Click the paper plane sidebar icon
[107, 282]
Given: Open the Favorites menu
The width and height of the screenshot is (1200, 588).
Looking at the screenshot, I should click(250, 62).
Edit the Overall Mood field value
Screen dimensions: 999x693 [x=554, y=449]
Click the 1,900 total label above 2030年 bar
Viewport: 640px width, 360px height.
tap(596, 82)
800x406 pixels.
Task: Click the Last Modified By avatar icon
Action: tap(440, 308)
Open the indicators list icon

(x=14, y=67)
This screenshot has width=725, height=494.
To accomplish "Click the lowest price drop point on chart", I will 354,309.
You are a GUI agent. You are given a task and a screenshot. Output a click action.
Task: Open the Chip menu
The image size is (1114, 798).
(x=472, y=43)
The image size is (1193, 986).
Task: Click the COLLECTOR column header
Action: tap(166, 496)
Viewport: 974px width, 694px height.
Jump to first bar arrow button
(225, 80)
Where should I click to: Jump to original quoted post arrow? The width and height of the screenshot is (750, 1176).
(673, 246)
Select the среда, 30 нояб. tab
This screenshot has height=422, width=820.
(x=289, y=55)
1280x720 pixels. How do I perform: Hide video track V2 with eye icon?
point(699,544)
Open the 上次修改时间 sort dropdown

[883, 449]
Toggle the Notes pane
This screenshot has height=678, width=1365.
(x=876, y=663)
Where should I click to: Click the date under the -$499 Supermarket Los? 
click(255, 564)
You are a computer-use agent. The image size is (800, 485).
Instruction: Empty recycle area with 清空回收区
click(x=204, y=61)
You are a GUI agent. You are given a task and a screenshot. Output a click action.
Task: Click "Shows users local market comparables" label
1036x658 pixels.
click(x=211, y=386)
-.-.-
[Your assignment]:
Copy all lines of the listing above that contain the string "menu".

[Solution for this problem]:
Given: Open the Favorites menu
Task: Open the Chip menu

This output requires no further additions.